C. Cadiz1, E. H. Wood1, M. Shah1, J. M. Eberhardt1, T. L. Saclarides1, D. Hayden1 1Loyola University Medical Center,Surgery,Maywood, ILLINOIS, USA
Introduction:
Sarcopenia has been associated with poor postoperative outcomes in cancer patients, and only recently has this been explored in patients with inflammatory bowel disease. We aim to describe the influence of sarcopenia on perioperative and postoperative outcomes after colectomy for patients with ulcerative colitis.
Methods:
Skeletal muscle mass index was measured on perioperative CT scans (within 1 month of surgery) of patients undergoing colectomy for ulcerative colitis at a single tertiary care center, 2007-2015. Using Mimics® software (Belgium), skeletal muscle area including the paraspinal, psoas and rectus muscles, was measured three times at the L3 level and the mean along with the patient’s height was then used to calculate the lumbar skeletal muscle mass index (cm2/m2). Sarcopenia was defined as 2 standard deviations below the index cutoff established in adult obese cancer patients: 38.5 in females, 52.4 in males (Lieffers 2012, Prado 2008).
Results:
36 UC patients had any type of colectomy with a CT scan performed within 1 month pre- or postoperatively.
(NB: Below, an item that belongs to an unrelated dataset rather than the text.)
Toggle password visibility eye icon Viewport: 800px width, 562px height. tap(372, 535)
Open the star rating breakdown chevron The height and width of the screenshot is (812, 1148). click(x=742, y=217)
Mean age was 49.2 (17-84); 77.8% were male. Mean BMI was 26.8 (16.3-46.2). Overall prevalence of sarcopenia was 61.1%; 37.5% of females were sarcopenic at the time of surgery and 67.9% of males. Gender, race and surprisingly age were not associated with sarcopenia. Operative time was significantly associated with sarcopenia as was BMI. ICU admission trended toward significance (p=0.061). Overall postoperative complications were not associated with sarcopenia but UTIs were much more frequent (p=0.009). Readmissions, unexpected return to the operating room and mortalities were not associated with sarcopenia.
Conclusion:
Sarcopenia is extremely prevalent in patients with ulcerative colitis who require colectomy. Operative time, ICU admission and UTIs tend to be more longer and more frequent. Since the majority of patient did not undergo emergency colectomy, there may be time to optimize these patients with “pre-habilitation” if surgery is being considered in the near future.